その光景は、見ていて呆れるほど息がぴったりだった。
俺は二人が食べている間、少女の左肩にあるショルダーアーマー(肩当て)に目を留めた。
妖精がいつも乗っている場所なのだろう。塗装が剥げ、細かい傷が無数についている。
だが、気になったのはそこじゃない。
「……おい、お嬢ちゃん」
「ん? なに?」
「その肩当て。……ちょっとバランスが悪くないか?」
俺はカウンター越しに手を伸ばし、アーマーの留め具を指差した。
「妖精が乗る分、左側だけ重くなってる。戦ってる最中、左に傾いて狙いがブレてねえか?」
少女はハッとした。
「あ……言われてみれば。最近、長距離射撃の時に、どうしても左肩が下がっちゃって……」
『ボクが太ったわけじゃないぞ!?』
俺は工具箱から、ウェイトバランサー(重り)と、滑り止め用のラバーシートを取り出した。
「飯食ってる間に調整してやる。……相棒を乗せるなら、専用の『座席』が必要だろ」
俺はアーマーの右側――妖精が乗らない方――の内部に、カウンターウェイトを埋め込んだ。
これで左右の重量バランスが均一になる。
さらに、左肩の表面に、グリップ力の高いラバーシートを貼り付け、小さな突起を増設した。

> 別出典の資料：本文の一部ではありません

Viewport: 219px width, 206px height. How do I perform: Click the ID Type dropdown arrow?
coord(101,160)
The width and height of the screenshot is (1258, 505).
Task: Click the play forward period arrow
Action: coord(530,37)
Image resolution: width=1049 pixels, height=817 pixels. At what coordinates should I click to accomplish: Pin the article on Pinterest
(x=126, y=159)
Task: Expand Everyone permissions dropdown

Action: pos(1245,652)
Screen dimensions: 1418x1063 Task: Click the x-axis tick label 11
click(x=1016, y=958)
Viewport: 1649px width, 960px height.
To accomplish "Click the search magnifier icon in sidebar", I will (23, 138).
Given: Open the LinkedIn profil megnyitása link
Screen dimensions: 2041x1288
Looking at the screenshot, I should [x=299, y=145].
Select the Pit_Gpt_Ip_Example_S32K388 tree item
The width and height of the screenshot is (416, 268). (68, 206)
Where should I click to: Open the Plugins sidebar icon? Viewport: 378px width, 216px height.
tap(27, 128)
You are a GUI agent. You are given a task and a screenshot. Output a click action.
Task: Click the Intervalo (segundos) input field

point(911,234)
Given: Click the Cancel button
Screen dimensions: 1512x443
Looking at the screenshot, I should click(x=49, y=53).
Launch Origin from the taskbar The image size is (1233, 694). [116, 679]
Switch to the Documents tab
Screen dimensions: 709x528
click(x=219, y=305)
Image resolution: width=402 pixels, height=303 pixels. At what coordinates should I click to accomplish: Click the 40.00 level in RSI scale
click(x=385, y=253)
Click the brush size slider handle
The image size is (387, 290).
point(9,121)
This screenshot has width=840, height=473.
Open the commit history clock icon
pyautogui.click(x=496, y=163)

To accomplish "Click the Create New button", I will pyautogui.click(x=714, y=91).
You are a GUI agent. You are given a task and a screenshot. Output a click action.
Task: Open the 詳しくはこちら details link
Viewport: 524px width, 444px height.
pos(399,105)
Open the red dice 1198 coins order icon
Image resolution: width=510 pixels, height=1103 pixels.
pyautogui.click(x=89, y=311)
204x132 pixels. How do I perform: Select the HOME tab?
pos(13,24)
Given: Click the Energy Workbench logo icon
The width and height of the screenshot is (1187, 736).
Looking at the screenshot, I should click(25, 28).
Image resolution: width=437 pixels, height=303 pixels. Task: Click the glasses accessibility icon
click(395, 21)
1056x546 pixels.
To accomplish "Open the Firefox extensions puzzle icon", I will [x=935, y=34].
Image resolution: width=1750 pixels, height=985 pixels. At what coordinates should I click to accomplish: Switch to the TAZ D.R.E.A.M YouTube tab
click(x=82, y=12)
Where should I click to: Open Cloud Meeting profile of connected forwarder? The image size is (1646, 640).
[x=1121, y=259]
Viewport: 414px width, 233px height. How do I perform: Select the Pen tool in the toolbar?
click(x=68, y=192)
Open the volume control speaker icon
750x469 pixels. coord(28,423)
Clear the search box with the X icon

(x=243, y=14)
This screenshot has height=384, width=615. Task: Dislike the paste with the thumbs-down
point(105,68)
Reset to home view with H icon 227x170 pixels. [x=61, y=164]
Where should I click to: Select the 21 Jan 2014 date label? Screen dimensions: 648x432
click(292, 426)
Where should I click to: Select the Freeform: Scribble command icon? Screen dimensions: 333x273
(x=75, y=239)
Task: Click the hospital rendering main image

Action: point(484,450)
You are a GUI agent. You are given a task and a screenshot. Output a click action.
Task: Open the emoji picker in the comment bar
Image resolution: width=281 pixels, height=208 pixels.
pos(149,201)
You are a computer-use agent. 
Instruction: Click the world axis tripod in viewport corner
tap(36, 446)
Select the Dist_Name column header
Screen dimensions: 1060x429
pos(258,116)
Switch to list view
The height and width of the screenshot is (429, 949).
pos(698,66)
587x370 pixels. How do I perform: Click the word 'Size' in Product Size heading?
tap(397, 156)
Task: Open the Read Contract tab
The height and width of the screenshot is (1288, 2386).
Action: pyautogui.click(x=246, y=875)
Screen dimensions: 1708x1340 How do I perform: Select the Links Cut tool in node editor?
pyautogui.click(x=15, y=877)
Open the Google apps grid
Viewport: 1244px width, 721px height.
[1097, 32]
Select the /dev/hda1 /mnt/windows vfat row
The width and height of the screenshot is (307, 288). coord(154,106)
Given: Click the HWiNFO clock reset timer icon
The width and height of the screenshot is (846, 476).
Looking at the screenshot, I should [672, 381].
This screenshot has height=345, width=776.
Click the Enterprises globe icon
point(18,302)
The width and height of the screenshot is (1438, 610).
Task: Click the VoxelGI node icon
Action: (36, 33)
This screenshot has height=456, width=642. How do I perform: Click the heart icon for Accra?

「これで妖精も爪を立てずに踏ん張れるし、お前の肩も傷つかねえ」
作業を終えて返すと、妖精のチップが早速飛び乗った。
『おおっ! なんだこれ、すげえ安定感! ビジネスクラス並みの乗り心地だぞ!』
少女も肩を回してみた。
「……軽い! チップが乗ってるのに、重さを感じない!」
重心が体の中心に来たことで、体感重量が消えたのだ。
「これなら、どんなアクロバットな動きをしても振り落とされないよ!」
『よーし、次は空中で一回転撃ちでもキメてやるか!』
二人は顔を見合わせ、楽しそうに笑った。
通常、魔法少女と妖精の関係は「主従」か「搾取」だ。
だが、この二人の間にある魔力パス(回路)は、どちらか一方通行ではなく、綺麗な円環を描いて循環していた。
相互依存ではなく、相互扶助。理想的な関係だ。
少女は代金を払い、元気よく立ち上がった。
「ありがとう、おじさん! また二人で来るね!」
『ごちそうさん! 海老、また頼むぜ!』
二人は夜風の中に飛び出していった。
少女の肩にしっかりと掴まる妖精の姿は、まるで体の一部のように馴染んでいた。
「……相棒、か」
俺は空になったドンブリを洗った。
薄い皮に包まれた中身。
一人じゃ頼りない皮も具も、合わされば美味い料理になる。
「さて」
俺はラジオのボリュームを少し上げた。
明日は晴れ。
あの二人なら、どんな嵐の中でも笑って駆け抜けていくだろうさ。